The integration of green computing principles into project management offers added value in several key aspects. Projects that incorporate sustainable practices are better positioned to navigate risks associated with environmental regulations and societal expectations, mitigating potential legal and reputational challenges. Green computing fosters a culture of innovation within project teams, encouraging creative solutions that improve efficiency and resource utilization. In today’s business landscape, where environmental consciousness is growing, projects that integrate green computing practices gain a competitive edge. This is the principle that guided the authors of^[3] in developing their research on environmental sustainability in manufacturing by proposing a model that leverages the Goal Question Metrics approach and technologies of Industry 4.0. These authors have defined a novel model that can be used as a conceptual tool to support improvement programs in environmental sustainability and evaluated their research results in the context of the automotive industry. The model can be used both as decision support for managers and professionals interested in creating systems for managing environmental resources and as a guideline for their implementation. The model explicitly represents high-level corporate goals, linking them with the strategies and support technologies necessary to achieve those objectives. The results of the application of the model show how the approach, combined with the implementation of Industry 4.0 technologies, contributes to the efficient use of natural resources and also reduces the emissions in the atmosphere.

Last but not least, the authors of^[4] present a technical note on how to develop and evaluate blockchain-based solutions to improve loyalty programs with Non-Fungible Tokens (NFTs) in agribusiness industries. This work not only presents the design and preliminary development of a blockchain software system but also emphasizes the added values of the use of NFTs and personalization for customers and the adoption of the metadata feature for using media to encourage and assist customer brand awareness and repurchase. This technical note can be of interest to researchers and developers of blockchain technology since it presents a safe and transparent way to use NFTs to increase brand loyalty in the agricultural business and other sectors.

Although these four papers provide interesting insight into Cognitive Computing and CPS, they do not cover all the related topics. Integrating Cognitive Computing and CPS, especially in the context of Green Computing, remains an open area of research. Additionally, new research ideas can arise from the recent advancements in Generative Artificial Intelligence.

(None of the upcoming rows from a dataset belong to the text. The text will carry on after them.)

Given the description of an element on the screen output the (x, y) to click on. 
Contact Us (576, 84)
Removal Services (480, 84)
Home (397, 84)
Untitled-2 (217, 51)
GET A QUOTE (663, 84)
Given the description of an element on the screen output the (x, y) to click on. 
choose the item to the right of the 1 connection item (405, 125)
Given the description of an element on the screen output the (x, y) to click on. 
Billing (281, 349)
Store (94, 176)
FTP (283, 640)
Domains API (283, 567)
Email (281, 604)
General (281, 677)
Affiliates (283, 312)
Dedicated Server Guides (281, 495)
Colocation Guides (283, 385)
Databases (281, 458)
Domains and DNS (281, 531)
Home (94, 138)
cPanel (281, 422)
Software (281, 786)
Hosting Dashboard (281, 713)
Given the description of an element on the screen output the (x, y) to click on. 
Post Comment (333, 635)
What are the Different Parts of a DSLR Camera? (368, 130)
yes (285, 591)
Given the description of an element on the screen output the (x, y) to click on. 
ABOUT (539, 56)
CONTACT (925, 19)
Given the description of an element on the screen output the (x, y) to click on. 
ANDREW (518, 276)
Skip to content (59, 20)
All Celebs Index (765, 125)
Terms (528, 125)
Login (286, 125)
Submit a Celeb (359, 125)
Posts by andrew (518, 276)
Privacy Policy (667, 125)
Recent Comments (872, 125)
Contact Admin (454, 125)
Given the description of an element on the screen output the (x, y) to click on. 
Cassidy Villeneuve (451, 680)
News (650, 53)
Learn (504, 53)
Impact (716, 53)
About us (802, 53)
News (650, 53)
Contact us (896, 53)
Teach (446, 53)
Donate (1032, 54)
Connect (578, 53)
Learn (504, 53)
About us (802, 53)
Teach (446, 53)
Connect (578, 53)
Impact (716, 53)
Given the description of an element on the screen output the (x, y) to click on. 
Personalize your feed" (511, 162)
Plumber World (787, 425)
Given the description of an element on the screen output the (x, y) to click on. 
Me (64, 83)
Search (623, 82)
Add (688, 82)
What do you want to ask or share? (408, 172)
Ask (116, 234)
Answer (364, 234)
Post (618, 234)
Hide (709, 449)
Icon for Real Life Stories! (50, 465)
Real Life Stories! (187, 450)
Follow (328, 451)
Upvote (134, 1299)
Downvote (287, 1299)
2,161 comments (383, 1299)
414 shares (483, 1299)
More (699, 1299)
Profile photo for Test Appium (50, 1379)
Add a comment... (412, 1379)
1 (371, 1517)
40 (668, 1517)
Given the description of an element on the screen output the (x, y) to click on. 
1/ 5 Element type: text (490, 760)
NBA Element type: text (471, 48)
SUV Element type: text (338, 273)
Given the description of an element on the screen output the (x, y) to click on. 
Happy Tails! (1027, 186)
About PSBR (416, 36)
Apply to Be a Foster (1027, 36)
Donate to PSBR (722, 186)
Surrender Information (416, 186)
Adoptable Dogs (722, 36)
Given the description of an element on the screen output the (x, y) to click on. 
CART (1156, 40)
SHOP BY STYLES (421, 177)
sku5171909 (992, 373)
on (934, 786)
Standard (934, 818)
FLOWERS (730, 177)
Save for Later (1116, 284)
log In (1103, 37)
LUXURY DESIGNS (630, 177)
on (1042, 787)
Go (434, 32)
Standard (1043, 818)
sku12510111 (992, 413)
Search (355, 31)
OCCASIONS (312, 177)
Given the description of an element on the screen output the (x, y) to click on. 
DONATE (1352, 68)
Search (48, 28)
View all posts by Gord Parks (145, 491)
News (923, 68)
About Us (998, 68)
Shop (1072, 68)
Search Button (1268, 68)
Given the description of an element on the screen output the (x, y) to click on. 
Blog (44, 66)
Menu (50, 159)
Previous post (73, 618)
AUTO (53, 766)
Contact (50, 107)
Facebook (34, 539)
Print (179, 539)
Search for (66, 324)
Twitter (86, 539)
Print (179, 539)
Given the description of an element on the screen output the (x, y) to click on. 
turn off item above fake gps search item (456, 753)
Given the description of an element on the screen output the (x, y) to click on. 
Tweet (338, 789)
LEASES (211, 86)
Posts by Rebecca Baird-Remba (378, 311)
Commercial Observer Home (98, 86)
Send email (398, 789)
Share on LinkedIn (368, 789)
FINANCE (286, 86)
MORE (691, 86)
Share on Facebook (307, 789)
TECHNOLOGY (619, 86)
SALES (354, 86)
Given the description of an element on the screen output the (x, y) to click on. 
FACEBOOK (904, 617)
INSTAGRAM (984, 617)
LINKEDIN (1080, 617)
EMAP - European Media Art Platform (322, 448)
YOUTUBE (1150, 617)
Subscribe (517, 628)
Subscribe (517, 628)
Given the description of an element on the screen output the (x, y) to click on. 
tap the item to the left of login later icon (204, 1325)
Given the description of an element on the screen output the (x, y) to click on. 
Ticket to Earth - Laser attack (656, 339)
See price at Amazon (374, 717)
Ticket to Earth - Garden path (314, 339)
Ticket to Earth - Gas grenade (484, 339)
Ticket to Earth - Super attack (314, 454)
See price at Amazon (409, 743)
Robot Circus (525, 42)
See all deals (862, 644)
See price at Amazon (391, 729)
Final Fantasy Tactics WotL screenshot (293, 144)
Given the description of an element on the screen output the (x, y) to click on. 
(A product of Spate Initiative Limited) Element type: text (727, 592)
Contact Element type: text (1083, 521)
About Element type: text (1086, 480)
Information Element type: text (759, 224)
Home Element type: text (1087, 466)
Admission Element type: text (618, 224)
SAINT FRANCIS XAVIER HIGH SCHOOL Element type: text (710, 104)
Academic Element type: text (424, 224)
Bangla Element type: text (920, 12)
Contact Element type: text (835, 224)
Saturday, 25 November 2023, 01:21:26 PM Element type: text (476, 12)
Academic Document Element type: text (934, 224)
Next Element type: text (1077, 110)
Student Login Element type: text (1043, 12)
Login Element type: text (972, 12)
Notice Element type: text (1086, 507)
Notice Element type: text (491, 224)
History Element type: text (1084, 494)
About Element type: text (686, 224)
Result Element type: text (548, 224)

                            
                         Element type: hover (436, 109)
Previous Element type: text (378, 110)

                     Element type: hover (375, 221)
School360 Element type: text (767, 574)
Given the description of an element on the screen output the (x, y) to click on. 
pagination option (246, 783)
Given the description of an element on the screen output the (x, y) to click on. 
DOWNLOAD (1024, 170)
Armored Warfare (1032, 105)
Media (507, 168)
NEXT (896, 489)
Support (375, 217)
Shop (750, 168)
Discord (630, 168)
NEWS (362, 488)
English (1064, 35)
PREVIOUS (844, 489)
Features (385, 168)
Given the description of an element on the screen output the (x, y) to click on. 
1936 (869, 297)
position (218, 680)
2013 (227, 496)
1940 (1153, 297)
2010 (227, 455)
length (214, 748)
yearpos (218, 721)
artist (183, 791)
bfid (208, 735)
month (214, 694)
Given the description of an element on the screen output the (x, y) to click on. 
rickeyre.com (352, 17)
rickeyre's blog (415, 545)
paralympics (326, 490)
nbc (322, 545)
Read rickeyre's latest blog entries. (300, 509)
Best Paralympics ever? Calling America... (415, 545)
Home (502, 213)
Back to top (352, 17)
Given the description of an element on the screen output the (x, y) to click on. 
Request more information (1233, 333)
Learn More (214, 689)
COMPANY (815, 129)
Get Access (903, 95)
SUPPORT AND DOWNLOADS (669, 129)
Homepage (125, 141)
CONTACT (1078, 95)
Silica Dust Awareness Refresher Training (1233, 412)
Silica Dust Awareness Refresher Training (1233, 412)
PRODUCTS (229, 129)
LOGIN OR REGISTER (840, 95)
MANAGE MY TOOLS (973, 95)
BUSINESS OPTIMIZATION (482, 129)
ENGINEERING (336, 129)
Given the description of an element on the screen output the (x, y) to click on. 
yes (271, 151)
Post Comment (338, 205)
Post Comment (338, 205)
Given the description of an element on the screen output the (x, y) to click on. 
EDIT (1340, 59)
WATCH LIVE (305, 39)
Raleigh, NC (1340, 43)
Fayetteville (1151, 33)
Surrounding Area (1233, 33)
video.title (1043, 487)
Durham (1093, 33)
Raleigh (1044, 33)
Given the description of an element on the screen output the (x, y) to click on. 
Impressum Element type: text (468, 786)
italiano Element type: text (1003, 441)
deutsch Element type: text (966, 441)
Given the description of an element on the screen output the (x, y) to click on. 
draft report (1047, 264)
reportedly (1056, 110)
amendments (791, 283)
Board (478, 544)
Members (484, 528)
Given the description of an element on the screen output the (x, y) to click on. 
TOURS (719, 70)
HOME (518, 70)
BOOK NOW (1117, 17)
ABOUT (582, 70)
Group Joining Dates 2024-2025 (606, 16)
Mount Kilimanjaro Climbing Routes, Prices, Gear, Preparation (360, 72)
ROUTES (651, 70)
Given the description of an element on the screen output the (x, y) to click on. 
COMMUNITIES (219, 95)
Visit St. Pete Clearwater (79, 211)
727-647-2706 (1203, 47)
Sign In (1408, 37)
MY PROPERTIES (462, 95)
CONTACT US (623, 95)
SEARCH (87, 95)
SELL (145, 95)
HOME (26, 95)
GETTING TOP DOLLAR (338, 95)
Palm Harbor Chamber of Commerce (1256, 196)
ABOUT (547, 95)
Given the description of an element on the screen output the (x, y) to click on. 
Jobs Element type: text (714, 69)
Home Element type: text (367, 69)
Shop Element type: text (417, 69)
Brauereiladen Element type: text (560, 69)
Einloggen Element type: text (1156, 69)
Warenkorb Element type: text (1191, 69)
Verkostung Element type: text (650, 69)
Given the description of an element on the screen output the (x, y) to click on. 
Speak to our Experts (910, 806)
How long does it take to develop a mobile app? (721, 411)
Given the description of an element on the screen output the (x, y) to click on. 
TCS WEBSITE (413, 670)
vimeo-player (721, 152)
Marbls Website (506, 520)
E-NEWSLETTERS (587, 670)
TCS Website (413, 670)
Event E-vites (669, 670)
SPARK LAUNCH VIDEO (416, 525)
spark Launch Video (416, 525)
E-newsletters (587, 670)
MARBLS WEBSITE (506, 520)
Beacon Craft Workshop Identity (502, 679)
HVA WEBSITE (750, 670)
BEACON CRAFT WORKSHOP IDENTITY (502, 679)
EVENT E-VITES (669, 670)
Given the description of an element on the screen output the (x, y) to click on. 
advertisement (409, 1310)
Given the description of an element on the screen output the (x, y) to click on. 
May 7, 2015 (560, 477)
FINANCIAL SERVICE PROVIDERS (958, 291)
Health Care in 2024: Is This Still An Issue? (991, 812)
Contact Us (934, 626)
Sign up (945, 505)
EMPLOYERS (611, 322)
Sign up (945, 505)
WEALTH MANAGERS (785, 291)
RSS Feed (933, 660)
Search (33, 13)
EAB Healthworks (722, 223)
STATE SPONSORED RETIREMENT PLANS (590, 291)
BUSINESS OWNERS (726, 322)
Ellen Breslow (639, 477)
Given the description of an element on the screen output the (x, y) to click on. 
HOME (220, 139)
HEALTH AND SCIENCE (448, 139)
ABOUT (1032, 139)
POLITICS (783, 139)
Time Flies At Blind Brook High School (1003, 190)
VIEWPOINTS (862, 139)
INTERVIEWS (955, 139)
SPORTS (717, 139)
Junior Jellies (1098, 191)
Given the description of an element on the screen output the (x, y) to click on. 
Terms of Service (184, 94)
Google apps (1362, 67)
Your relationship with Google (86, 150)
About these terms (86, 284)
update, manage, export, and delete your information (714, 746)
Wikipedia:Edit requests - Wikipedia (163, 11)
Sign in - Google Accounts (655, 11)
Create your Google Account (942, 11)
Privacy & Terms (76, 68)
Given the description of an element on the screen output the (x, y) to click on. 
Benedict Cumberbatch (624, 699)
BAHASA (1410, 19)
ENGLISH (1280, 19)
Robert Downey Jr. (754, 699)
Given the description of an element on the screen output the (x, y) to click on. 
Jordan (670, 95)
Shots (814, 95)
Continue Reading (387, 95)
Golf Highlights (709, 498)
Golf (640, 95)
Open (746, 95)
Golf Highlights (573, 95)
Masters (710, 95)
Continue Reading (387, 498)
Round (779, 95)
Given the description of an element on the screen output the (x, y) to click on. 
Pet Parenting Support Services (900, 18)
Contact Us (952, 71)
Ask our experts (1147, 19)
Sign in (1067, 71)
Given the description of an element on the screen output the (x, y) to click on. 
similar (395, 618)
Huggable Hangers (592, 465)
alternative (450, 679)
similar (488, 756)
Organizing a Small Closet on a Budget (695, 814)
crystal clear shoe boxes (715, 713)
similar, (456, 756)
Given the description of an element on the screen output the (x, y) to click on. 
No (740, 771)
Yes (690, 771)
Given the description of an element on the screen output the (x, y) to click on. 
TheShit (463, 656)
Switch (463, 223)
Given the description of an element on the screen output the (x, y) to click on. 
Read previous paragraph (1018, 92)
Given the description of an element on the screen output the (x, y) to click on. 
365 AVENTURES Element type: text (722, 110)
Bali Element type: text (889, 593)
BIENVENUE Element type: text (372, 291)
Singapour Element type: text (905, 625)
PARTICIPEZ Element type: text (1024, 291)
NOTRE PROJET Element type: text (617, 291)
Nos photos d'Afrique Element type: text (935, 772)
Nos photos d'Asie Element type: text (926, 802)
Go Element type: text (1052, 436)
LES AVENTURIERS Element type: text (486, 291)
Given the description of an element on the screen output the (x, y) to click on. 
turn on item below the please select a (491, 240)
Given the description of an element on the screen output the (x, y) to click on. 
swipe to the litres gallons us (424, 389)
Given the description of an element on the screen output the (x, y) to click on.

However, we believe that the selected papers will be of interest to the research and development communities working on these topics.

We would like to express our gratitude to the authors for their contributions and to the reviewers for their valuable suggestions that have helped improve the quality of the papers. We also extend our sincere appreciation to Prof. Witold Pedrycz, the Editor-in-Chief of the Journal of Smart Environments and Green Computing, and his team of Assistant Editors for their support and commitment in producing this Special Issue.